● **Exercise text**
<<<<
ONLY LOVERS LEFT ALIVE

Tilda Swinton and Tom Hiddleston in Only Lovers Left Alive (2013)

ONLY LOVERS LEFT ALIVE

(director/writer: Jim Jarmusch; cinematographer: Yorick Le Saux; editor: Affonso Goncalves; music: Jozef Van Wissem; cast: Tom Hiddleston (Adam), Tilda Swinton (Eve), Mia Wasikowska (Ava), John Hurt (Marlowe), Anton Yelchin (Ian), Jeffrey Wright (Dr. Watson), Slimane Dazi (Bilal); Runtime: 122; MPAA Rating: R; producers: Jeremy Thomas/Reinhard Brundig; Sony Picture Classics; 2013)

Wickedly weird and delicious vampire story.”

Reviewed by Dennis Schwartz

Wickedly weird and delicious vampire story, as written and directed by one of America’s greatest living filmmakers, Jim Jarmusch(“Mystery Train”/”Dead Man”/”Broken Flowers”). It pays homage to all the outsider artists, scientists and romantics seeking eternal love, who took risks to get it out what they were doing to make the world a better place and suffered at the hands of the ignorant. In the end the great artists and scientists were either frustrated or destroyed and as a result life never evolved as much as it could have.
>>>>
● **Source data**
<<<<
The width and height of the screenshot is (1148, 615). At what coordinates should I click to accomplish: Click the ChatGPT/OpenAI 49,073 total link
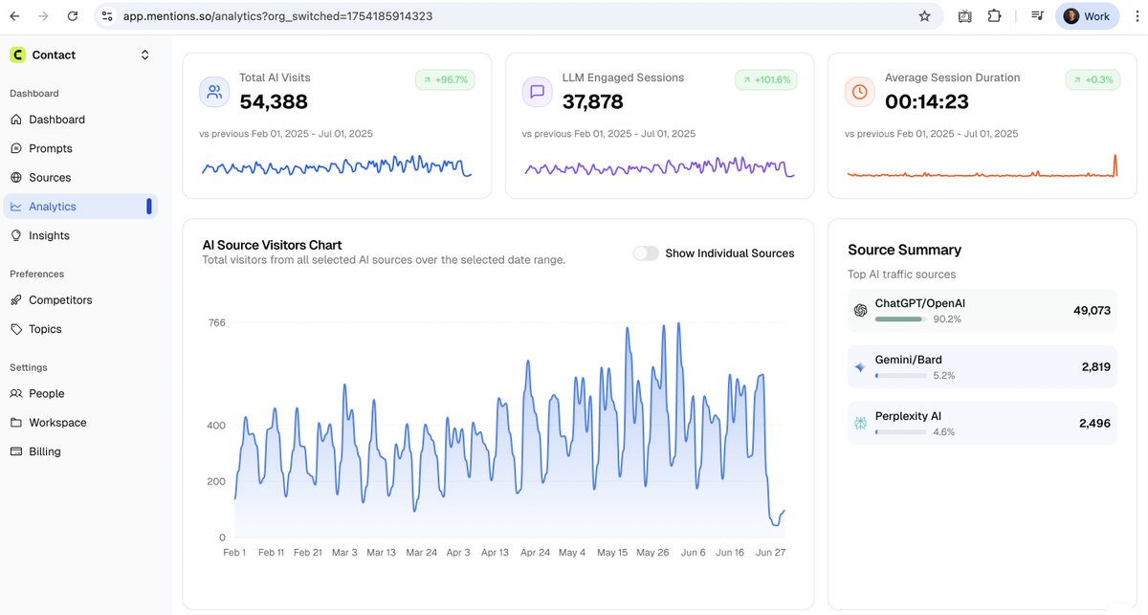pos(1092,311)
>>>>
● **Study questions**
• 1. Reproduce the passage of the Only Lovers Left Alive review from "Reviewed by Dennis" up to and including "it could have.".
• 2. Write the next part of the Only Lovers Left Alive review, continuing from its last sentence.

● **Answers to each task**
• 1.
Reviewed by Dennis Schwartz

Wickedly weird and delicious vampire story, as written and directed by one of America’s greatest living filmmakers, Jim Jarmusch(“Mystery Train”/”Dead Man”/”Broken Flowers”). It pays homage to all the outsider artists, scientists and romantics seeking eternal love, who took risks to get it out what they were doing to make the world a better place and suffered at the hands of the ignorant. In the end the great artists and scientists were either frustrated or destroyed and as a result life never evolved as much as it could have.

• 2.
This is a vampire movie unlike any other, as Jarmusch sets a cool surrealist style that travels well in his bleak underground world of eccentrics. Add to that the captivating performances by Tom Hiddleston and Tilda Swinton, and you have a signature Jarmusch triumph that appeals to those who stray from mainstream films.

Adam (Tom Hiddleston) and Eve (Tilda Swinton) are two fragile, sensitive and intellectual vampires, who have survived for ages. The musical Adam lives as a recluse in a secluded mansion in abandoned Detroit, where he plays vinyl records, collects invaluable antique guitars that are secured for him by a good-natured zombie dealer (Anton Yelchin) and is nourished by buying from a corrupt hospital doctor (Jeffrey Wright) his neededsupply of O Negative blood — thereby he avoids sucking the blood of victims. Adam married Eve in 1868, and though living apart for many years they still are madly in love with each other. She’s also highly cultured and lives in Tangiers, and gets her pure blood supply from the vampire Christopher Marlowe. Yes, the writer from about 400 years ago who is still pissed at Shakespeare for stealing his stuff.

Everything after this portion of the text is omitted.